老後を年金だけで暮らすことに不安を抱えている人は少なくありません。投資で資産を増やすべく、50代や60代で新たに投資デビューをする場合、不本意な投資商品をうっかり買わないように気をつける必要がある、とファイナンシャル・プランナーであり、「グローバル・ファイナンシャル・スクール」の校長を務める市川雄一郎氏はいいます。投資初心者がやってはいけない「5つのこと」を、詳しく見ていきましょう。
50代、60代がやってはいけない投資、2つ目は?
➁毎月分配型の投資
商品を選ぶ際、人気のあるものに偏ってしまう人が多くいます。
毎月分配型の投資商品を買えば、毎月分配金が出るのでお金が増えるのではないか、と考える人はその商品性を把握していないといえます。

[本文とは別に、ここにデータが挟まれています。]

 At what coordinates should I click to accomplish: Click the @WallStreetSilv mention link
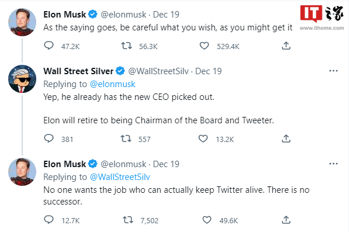[x=120, y=177]
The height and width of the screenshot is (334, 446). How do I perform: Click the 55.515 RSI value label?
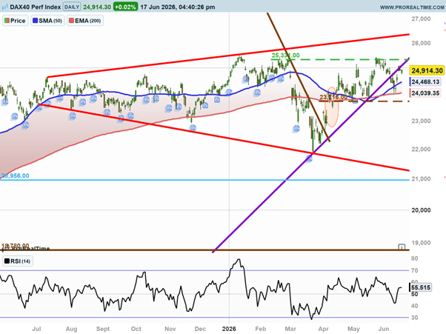[421, 287]
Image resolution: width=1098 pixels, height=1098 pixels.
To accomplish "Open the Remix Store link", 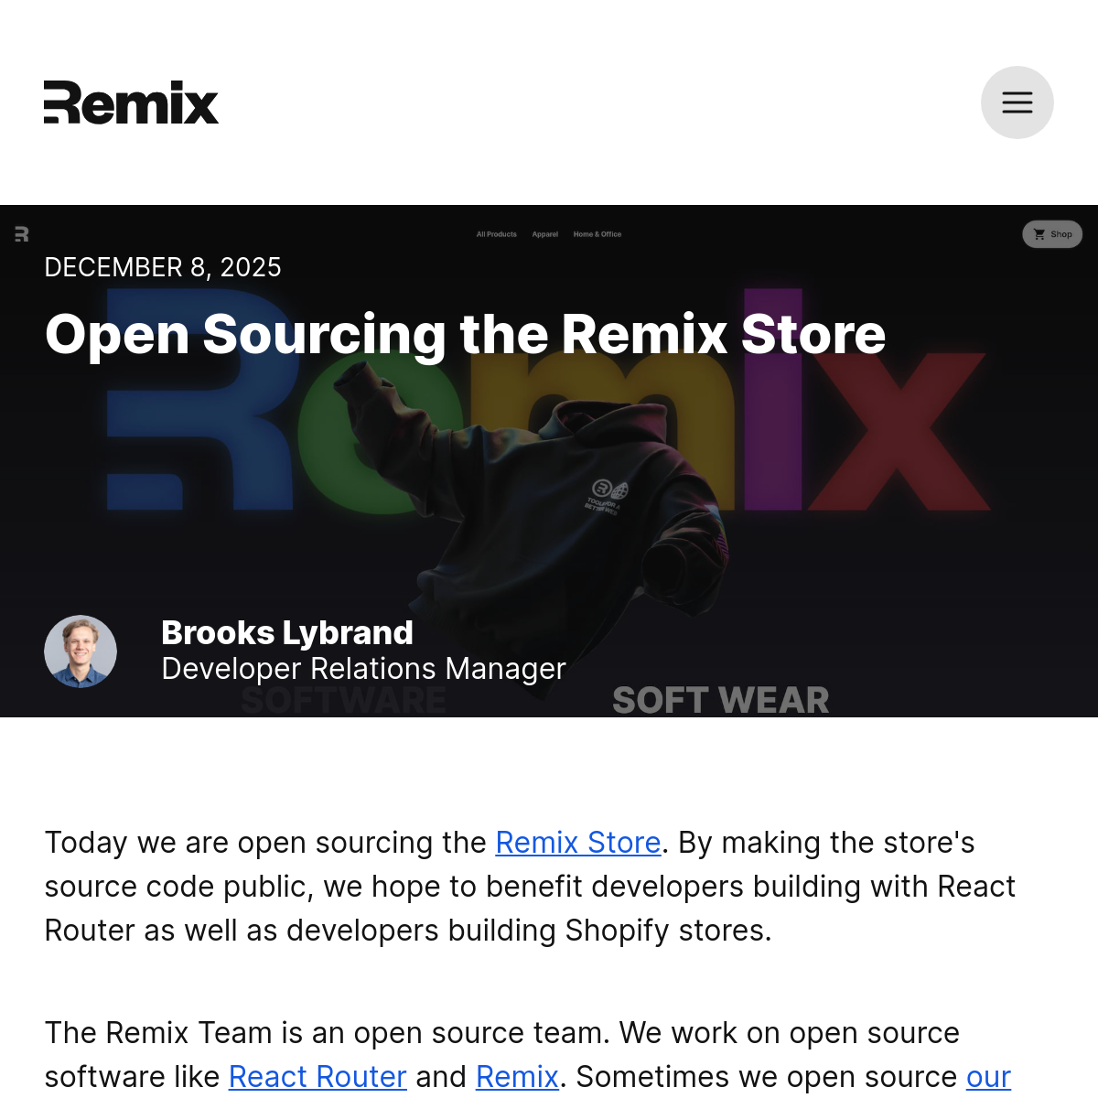I will (x=577, y=843).
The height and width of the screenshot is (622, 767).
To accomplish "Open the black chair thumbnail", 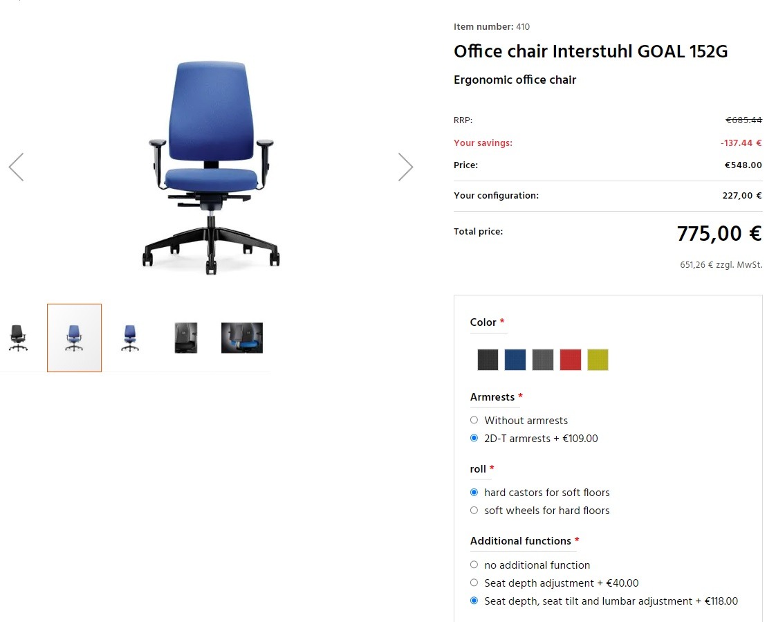I will [x=19, y=338].
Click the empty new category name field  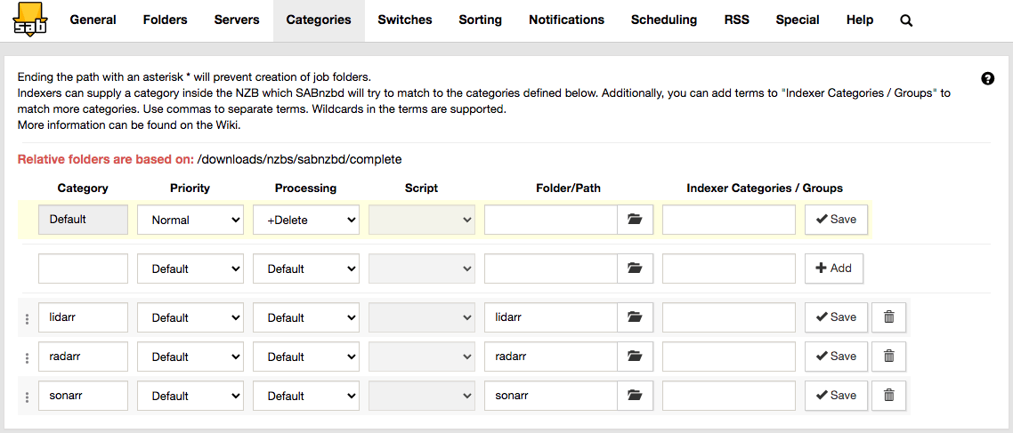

毎月分配型の投資信託に投資する場合、ある程度まとまったお金で投資ができるのか、という問題があります。
毎月分配型の積立投資をしようと毎月数万円ずつ投資をしても、入ってくるお金は数百円です。その数百円を再投資せず、そのまま受け取ってしまうとどうなるでしょうか。複利の効果が何もないため、お金は増えていきません。
そのため、投資をするにあたっては「商品選び」が重要です。
毎月分配型の投資信託に限ったことではありませんが、投資信託の中身を見てみると、金融機関によって同じ投資信託でも販売手数料が違ったりしますし、信託報酬などを含めた相対的なコストが高かったりする場合もあるので、総合的に必要な手数料をしっかりと確認する必要があります。ちなみに、NISAでは、毎月分配型の投資信託は選ぶことはできません。
また、分配金が出る商品のなかには、元本を取り崩して投資家に配当をしているものもあります。これをタコ足配当、通称タコ配と言いますが、自分で投資したお金を自分で受け取ってしまっているケースがあるため、注意が必要です。タコ配には税金が課税されておらず、名称が特別分配金と記載されているので、得した気分にならないように気をつけましょう。